The Universe of Discourse


Sat, 07 Oct 2006

Bone names
Names of bones are usually Latin. They come in two types. One type is descriptive. The auditory ossicles (that's Latin for "little bones for hearing") are named in English the hammer, anvil, and stirrup, and their formal, Latin names are the malleus ("hammer"), incus ("anvil"), and stapes ("stirrup")

The fibula is the small bone in the lower leg; it's named for the Latin fibula, which is a kind of Roman safety pin. The other leg bone, the tibia, is much bigger; that's the frame of the pin, and the fibula makes the thin sharp part.


The kneecap is the patella, which is a "little pan". The big, flat parietal bone in the skull is from paries, which is a wall or partition. The clavicle, or collarbone, is a little key.

"Pelvis" is Latin for "basin". The pelvis is made of four bones: the sacrum, the coccyx, and the left and right os innominata. Sacrum is short for os sacrum, "the sacred bone", but I don't know why it was called that. Coccyx is a cuckoo bird, because it looks like a cuckoo's beak. Os innominatum means "nameless bone": they gave up on the name because it doesn't look like anything. (See illustration to right.)


On the other hand, some names are not descriptive: they're just the Latin words for the part of the body that they are. For example, the thighbone is called the femur, which is Latin for "thigh". The big lower arm bone is the ulna, Latin for "elbow". The upper arm bone is the humerus, which is Latin for "shoulder". (Actually, Latin is umerus, but classical words beginning in "u" often acquire an initial "h" when they come into English.) The leg bone corresponding to the ulna is the tibia, which is Latin for "tibia". It also means "flute", but I think the flute meaning is secondary—they made flutes out of hollowed-out tibias.

Some of the nondescriptive names are descriptive in Latin, but not in English. The vertebra in English are so called after Latin vertebra, which means the vertebra. But the Latin word is ultimately from the verb vertere, which means to turn. (Like in "avert" ("turn away") and "revert" ("turn back").) The jawbone, or "mandible", is so-called after mandibula, which means "mandible". But the Latin word is ultimately from mandere, which means to chew.

The cranium is Greek, not Latin; kranion (or κρανιον, I suppose) is Greek for "skull". Sternum, the breastbone, is Greek for "chest"; carpus, the wrist, is Greek for "wrist"; tarsus, the ankle, is Greek for "instep". The zygomatic bone of the face is yoke-shaped; ζυγος ("zugos") is Greek for "yoke".
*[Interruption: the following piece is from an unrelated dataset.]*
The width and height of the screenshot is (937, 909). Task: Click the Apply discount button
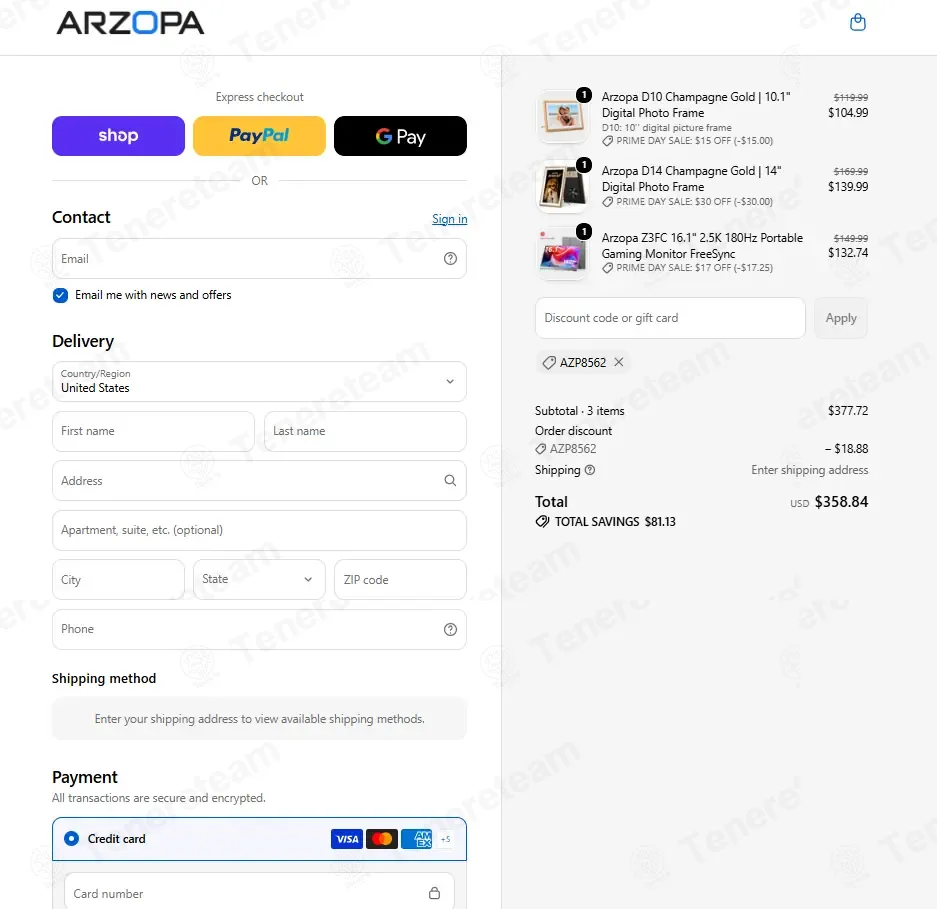tap(841, 318)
The hyoid bone is the only bone that is not attached to any other bone. (It's located in the throat, and supports the base of the tongue.) It's called the "hyoid" bone because it's shaped like the letter "U". This used to puzzle me, but the way to understand this is to think of it as the "U-oid" bone, which makes sense, and then to remember two things. First, that classical words beginning in "u" often acquire an initial "h" when they come into English, as "humerus". And second, classical Greek "u" always turns into "y" in Latin. You can see this if you look at the shape of the Greek letter capital upsilon, which looks like this: Υ. Greek αβυσσος ("abussos" = "without a bottom") becomes English "abyss"; Greek ανωνυμος ("anonumos") becomes English "anonymous"; Greek υπος ("hupos"; there's supposed to be a diacritical mark on the υ indicating the "h-" sound, but I don't know how to type it) becomes "hypo-" in words like "hypothermia" and "hypodermic". So "U-oid" becomes "hy-oid".
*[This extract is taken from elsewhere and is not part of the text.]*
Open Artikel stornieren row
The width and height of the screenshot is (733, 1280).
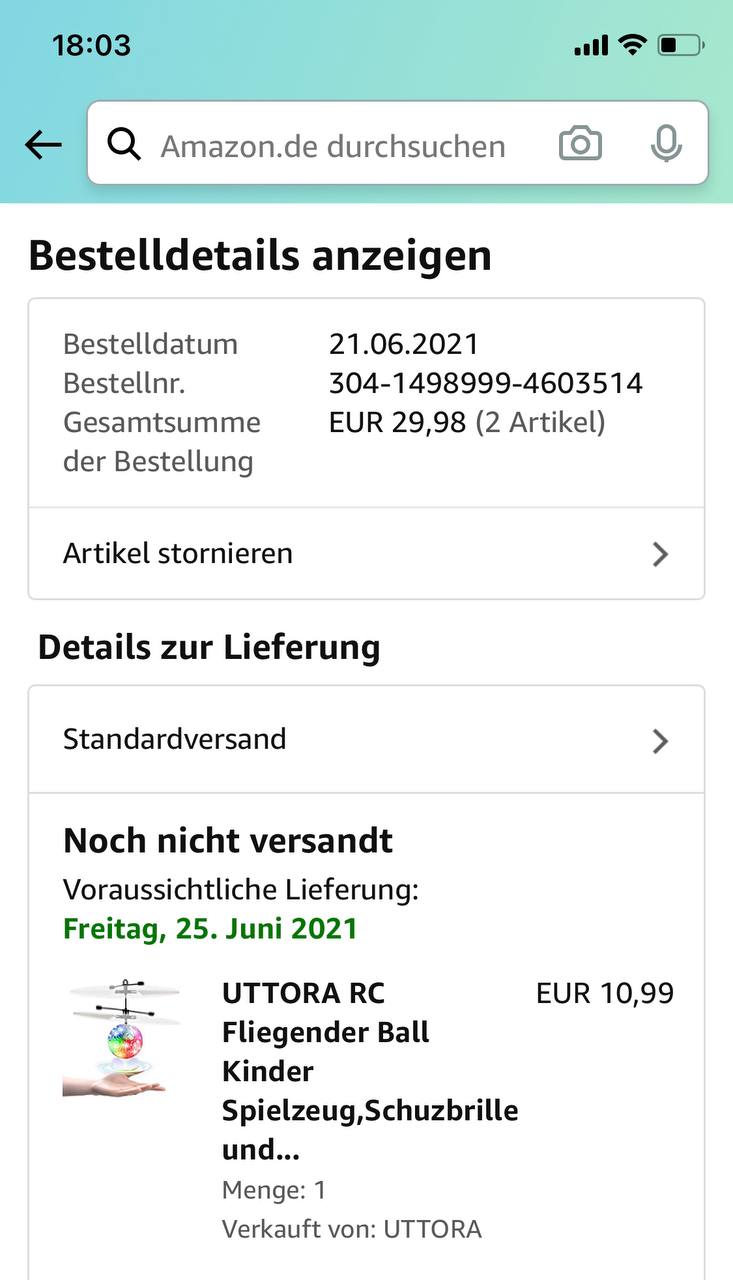coord(178,553)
(Other parts of the body named for letters of the alphabet are the sigmoid ("S-shaped") flexure of the colon and the deltoid ("Δ-shaped") muscle in the arm. The optic chiasm is the place in the head where the optic nerves cross; "chiasm" is Greek for a crossing-place, and is so-called after the Greek letter Χ.)

The German word for "auditory ossicles" is Gehörknöchelchen. Gehör is "for hearing". Knöchen is "bones"; Knöchelchen is "little bones". So the German word, like the Latin phrase "auditory ossicles", means "little bones for hearing".